# [Task list]
**1)** In the inner weather excerpt, which author is quoted as saying that minds have their own weather systems?
**2)** Reproduce everything in the inner weather excerpt from "We are good" down to "as the waves.".

# [Source excerpt]
[Begin]
There are also such things as a mood meter, anxiety thermometer and other tools. It’s said that ‘feelings’ are actually the result of complex combinations of ‘emotions’ which are finite values. But here, I leave the science to the scientists.

The question I’m interested in is, why ‘barometer’, ‘thermometer’, why this language of weather?

The concept of ‘Inner Weather’ is as old as the hills, constantly updated and refreshed by contemporary thinkers. Take this quote by popular author Matt Haig:

Minds have their own weather systems. You are in a hurricane. Hurricanes run out of energy eventually. Hold on
— Matt Haig

We are good at attaching emotions to the weather; ‘a raging storm’, ‘a calm sea’.

These natural phenomena are like visual and sensory manifestations of emotions, perhaps because they mimic the thoughts in our heads, chaotic and loud like a storm, or gentle and rhythmic as the waves.

The key thing about this metaphor is that we have no control over the weather, and we readily accept that. Emotions, even the negative ones, are natural. Sometimes the distress we experience can come from our struggle to control them, or from repressing them.
[End]
# [Raw data]
[Begin]
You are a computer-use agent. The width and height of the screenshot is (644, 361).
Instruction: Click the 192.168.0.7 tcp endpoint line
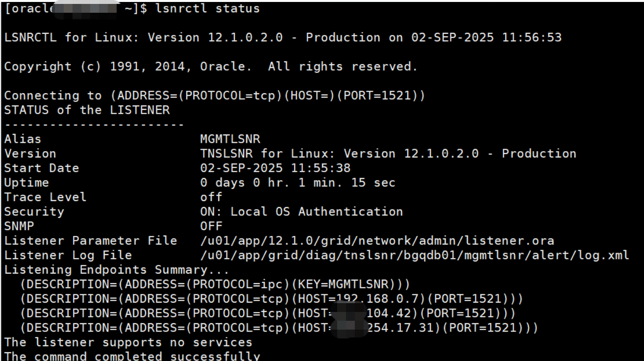(272, 299)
[End]
# [Set of answers]
**1)** Matt Haig

**2)**
We are good at attaching emotions to the weather; ‘a raging storm’, ‘a calm sea’.

These natural phenomena are like visual and sensory manifestations of emotions, perhaps because they mimic the thoughts in our heads, chaotic and loud like a storm, or gentle and rhythmic as the waves.